From the first line of the entries below to the line with "has width=1460, height=1436.", give each line again exactly.

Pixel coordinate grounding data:
════════
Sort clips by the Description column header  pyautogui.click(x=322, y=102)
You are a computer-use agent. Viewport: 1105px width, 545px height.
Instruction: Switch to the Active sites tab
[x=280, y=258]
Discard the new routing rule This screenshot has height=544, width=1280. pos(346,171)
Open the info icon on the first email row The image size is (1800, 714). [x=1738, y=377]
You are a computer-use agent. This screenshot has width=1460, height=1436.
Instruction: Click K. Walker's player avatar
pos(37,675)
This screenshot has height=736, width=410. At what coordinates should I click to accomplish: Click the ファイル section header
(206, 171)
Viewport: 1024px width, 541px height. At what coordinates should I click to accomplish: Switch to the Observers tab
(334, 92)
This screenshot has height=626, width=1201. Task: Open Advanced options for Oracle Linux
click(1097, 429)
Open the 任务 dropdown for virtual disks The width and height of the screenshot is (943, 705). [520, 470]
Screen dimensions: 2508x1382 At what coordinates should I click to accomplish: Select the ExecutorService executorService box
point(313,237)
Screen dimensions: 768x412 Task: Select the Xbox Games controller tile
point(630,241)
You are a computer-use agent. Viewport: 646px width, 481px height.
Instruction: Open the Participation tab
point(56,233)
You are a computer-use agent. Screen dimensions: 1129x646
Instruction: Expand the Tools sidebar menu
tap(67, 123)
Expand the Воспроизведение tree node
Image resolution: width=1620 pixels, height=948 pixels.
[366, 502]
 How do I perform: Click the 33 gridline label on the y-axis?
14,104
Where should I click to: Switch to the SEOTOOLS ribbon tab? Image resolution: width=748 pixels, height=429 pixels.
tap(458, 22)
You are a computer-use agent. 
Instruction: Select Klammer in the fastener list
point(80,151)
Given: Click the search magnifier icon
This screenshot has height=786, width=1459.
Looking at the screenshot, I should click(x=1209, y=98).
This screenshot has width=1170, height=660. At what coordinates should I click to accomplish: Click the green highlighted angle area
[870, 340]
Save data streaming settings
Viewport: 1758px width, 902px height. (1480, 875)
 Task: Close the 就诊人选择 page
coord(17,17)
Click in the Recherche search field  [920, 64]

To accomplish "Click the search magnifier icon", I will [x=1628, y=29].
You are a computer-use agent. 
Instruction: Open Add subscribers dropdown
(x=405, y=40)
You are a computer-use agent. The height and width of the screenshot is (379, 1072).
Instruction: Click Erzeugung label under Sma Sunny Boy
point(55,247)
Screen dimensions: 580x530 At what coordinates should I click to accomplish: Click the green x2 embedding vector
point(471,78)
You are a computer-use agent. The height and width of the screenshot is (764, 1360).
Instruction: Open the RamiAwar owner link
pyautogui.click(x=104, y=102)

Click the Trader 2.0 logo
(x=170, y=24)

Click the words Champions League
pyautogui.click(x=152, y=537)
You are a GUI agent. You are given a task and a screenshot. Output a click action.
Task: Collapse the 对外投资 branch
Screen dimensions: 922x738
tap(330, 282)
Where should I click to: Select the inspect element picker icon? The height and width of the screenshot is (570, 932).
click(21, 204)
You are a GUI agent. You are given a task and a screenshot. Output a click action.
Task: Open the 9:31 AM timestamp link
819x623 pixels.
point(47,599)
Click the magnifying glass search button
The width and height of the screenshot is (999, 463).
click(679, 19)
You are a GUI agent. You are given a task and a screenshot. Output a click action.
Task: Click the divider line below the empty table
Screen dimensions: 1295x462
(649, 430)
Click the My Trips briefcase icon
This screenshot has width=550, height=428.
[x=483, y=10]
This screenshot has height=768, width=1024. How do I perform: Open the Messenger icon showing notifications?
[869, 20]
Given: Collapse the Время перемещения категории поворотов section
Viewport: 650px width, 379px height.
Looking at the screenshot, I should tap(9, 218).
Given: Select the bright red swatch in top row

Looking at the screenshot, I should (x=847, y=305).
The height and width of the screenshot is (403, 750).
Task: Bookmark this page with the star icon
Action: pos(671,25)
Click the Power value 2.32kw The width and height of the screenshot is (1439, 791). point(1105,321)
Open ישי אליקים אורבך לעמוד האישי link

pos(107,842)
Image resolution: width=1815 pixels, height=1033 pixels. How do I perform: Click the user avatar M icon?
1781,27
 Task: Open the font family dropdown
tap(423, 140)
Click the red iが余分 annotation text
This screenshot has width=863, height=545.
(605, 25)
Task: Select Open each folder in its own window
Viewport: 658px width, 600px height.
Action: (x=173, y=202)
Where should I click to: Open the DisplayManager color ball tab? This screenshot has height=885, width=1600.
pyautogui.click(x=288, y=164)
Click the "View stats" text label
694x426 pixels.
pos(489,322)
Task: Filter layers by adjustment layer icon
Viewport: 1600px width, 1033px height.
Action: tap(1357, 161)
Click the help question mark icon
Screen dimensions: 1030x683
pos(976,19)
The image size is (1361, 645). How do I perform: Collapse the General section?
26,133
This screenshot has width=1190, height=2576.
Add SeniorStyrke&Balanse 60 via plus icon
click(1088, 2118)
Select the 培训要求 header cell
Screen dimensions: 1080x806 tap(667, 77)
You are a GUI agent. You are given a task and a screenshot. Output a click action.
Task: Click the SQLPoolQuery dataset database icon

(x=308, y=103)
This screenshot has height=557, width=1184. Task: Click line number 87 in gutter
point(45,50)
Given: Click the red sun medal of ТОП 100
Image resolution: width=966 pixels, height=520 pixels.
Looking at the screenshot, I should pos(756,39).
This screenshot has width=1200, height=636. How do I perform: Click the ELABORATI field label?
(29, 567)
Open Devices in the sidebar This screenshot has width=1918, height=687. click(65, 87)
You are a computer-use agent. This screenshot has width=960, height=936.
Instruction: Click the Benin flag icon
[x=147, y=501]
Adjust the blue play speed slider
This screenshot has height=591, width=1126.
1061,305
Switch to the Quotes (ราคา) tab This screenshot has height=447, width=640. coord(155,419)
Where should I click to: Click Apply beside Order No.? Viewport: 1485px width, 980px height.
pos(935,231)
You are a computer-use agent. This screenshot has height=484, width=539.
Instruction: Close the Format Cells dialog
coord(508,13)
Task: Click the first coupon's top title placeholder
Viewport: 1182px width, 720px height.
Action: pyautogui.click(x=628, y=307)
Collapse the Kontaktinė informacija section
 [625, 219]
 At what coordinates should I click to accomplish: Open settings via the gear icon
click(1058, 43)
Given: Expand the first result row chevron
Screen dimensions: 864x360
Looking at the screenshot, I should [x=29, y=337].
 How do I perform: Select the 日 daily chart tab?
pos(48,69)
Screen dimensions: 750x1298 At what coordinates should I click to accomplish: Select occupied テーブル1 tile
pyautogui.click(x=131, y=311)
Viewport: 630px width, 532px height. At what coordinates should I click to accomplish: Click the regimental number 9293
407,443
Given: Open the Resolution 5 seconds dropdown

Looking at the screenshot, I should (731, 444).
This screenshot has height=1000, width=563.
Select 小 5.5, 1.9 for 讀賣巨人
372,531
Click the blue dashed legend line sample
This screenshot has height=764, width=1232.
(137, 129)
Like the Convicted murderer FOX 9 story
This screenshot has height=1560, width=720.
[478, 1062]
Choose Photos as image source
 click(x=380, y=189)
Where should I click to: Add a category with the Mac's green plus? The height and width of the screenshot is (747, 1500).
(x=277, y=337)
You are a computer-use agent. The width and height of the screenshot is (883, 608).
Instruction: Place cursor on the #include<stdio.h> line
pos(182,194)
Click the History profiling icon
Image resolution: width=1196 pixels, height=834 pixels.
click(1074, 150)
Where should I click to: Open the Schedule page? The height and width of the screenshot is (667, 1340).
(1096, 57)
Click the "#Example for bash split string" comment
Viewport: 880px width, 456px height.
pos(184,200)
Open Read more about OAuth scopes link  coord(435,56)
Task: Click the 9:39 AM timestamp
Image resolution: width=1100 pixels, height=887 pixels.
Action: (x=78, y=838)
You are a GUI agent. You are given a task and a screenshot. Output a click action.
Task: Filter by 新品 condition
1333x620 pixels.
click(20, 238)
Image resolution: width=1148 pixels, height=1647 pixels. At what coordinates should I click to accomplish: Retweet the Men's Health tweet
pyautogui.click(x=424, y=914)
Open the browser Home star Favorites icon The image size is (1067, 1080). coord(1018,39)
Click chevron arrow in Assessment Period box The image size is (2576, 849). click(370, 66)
════════
● RESPONSE TO THIS TASK
Sort clips by the Description column header  pyautogui.click(x=322, y=102)
You are a computer-use agent. Viewport: 1105px width, 545px height.
Instruction: Switch to the Active sites tab
[x=280, y=258]
Discard the new routing rule This screenshot has height=544, width=1280. pos(346,171)
Open the info icon on the first email row The image size is (1800, 714). [x=1738, y=377]
You are a computer-use agent. This screenshot has width=1460, height=1436.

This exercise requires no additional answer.